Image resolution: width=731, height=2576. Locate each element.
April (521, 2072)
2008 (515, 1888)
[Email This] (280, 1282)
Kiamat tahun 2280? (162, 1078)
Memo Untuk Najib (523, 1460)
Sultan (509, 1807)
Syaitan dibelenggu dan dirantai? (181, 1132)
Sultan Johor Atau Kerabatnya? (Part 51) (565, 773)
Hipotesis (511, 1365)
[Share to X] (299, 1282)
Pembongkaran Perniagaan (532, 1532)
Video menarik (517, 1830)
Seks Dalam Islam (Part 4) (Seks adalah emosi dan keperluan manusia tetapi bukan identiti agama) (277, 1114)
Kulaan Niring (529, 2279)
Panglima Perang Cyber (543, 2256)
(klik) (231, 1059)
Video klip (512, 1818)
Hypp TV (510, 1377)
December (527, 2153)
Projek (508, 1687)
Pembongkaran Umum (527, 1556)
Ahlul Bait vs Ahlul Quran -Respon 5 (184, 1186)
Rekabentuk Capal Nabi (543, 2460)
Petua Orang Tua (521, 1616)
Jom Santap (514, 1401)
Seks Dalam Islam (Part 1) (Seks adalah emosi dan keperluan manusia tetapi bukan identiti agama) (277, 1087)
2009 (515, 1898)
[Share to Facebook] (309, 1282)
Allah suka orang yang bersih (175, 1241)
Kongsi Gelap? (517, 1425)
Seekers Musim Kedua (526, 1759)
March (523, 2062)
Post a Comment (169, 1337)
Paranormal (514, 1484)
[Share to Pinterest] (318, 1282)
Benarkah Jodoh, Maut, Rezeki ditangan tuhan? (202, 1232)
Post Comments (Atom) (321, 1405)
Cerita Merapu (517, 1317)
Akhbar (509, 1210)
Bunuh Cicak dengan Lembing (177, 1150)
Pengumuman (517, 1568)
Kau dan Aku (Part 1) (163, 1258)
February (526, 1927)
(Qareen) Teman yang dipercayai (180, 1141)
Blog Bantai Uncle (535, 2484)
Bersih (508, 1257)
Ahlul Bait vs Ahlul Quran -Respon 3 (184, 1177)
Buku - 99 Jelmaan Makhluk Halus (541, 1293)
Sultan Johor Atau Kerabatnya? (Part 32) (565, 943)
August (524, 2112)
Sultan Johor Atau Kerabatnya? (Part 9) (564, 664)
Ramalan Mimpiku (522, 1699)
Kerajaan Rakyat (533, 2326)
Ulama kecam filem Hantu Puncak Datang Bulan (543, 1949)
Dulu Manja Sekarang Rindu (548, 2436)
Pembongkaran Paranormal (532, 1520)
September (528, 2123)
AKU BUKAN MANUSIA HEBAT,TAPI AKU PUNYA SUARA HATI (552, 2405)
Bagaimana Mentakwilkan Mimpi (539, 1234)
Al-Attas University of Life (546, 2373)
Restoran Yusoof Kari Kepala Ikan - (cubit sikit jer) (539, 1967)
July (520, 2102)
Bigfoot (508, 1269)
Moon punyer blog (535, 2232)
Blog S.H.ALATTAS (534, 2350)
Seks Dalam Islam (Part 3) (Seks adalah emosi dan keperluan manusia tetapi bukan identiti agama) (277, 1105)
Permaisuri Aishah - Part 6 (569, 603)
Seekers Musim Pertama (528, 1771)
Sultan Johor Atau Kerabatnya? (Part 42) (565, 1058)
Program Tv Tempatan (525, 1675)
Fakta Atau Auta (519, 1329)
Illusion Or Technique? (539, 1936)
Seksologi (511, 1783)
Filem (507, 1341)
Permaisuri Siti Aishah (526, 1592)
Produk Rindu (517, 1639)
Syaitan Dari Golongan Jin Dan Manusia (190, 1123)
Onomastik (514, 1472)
= = = =
» ACTION ITEM:
Note every line of the entries in which "Sultan" appears, and copy it down.

» ANSWER TO THE PROBLEM:
Sultan (509, 1807)
Sultan Johor Atau Kerabatnya? (Part 51) (565, 773)
Sultan Johor Atau Kerabatnya? (Part 32) (565, 943)
Sultan Johor Atau Kerabatnya? (Part 9) (564, 664)
Sultan Johor Atau Kerabatnya? (Part 42) (565, 1058)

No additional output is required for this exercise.